I focus on advancing synthetic data, exploring neural networks, and developing small language models for on-edge computing.
What do you enjoy beyond research?
I love diving into aerospace engineering concepts, tinkering with simulations, and brainstorming how AI can redefine the future of flight and space exploration.
Career

Stealth Deep Tech Startup
San Francisco, USA
I founded a stealth Deep Tech startup working on the future of Intelligence.
KOSKA GmbH
Vienna, Austria
I headed the software engineering department at KOSKA, as well as several artifical intelligence research projects.

Stealth Compiler Startup
London, England
I co-founded a stealth Tech startup and worked as CEO there, while I oversaw the development of the product.

Stealth FinTech Startup
London, England
I co-founded a stealth FinTech startup and worked as CTO there, while I was working there I oversaw the development of the product and hiring of software engineers.
Scribbly
Boston, Massachusetts, United States
I worked as a Software Engineer focused on developing a Machine Learning-based news analysis system for a security platform, an incident reporting tool, and a web app for electronic business cards.
Publications

Towards Multi-Modal Mastery: A 4.5B Parameter Truly Multi-Modal Small Language Model
2nd International Conference On Foundation And Large Language Models
We present a novel 4.5B parameter small language model that can handle multiple input and output modalities, including text, images, videos, and audio. Despite its small size, the model achieves near state-of-the-art performance on a variety of tasks, demonstrating the potential of multi-modal models to tackle complex real-world problems. Our approach leverages recent advancements in language modeling and multi-task learning to create a versatile and high-performing model that can even be deployed for edge inference. Experimental results show the model's strong performance across multiple benchmarks, paving the way for further progress in multi-modal artificial intelligence.

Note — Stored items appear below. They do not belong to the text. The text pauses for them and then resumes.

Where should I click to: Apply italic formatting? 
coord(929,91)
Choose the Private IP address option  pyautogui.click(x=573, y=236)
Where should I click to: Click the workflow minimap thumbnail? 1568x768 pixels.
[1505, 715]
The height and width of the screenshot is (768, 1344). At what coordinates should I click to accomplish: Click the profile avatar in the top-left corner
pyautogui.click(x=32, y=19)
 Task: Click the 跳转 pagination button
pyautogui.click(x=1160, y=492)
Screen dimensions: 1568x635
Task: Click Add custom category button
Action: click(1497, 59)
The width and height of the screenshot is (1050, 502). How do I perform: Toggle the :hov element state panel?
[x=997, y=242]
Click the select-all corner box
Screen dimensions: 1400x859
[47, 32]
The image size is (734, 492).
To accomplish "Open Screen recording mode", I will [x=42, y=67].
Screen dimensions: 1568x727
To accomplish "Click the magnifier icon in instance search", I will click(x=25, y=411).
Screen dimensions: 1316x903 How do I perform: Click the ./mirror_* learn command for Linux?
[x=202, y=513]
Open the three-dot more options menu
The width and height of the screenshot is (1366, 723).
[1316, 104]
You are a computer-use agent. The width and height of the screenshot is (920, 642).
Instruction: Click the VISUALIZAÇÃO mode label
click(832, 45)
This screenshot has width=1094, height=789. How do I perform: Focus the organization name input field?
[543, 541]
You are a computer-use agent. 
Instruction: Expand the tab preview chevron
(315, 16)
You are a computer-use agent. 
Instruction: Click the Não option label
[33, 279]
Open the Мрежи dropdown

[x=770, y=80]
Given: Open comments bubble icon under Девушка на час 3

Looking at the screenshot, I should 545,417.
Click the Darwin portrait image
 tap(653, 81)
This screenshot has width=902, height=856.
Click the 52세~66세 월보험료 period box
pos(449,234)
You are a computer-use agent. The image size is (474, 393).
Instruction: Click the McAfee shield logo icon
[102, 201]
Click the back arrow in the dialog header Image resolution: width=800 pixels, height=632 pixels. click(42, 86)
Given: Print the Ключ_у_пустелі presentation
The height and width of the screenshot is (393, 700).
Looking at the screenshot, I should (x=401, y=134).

Simulated Realities are all you need: Synthetic Data for Enhanced Depth, Localization, and Object Detection in egocentric views
Under review
Augmented reality (AR) applications require precise spatial understanding to facilitate accurate mapping, object detection, and scene comprehension. However, real-world data for training such tasks is often difficult to obtain - and especially difficult to label - at scale and lacks the diversity needed for robust model performance. This paper introduces a synthetic data framework to advance AR capabilities, leveraging simulated environments with realistic lighting, textures, and complex scene interactions.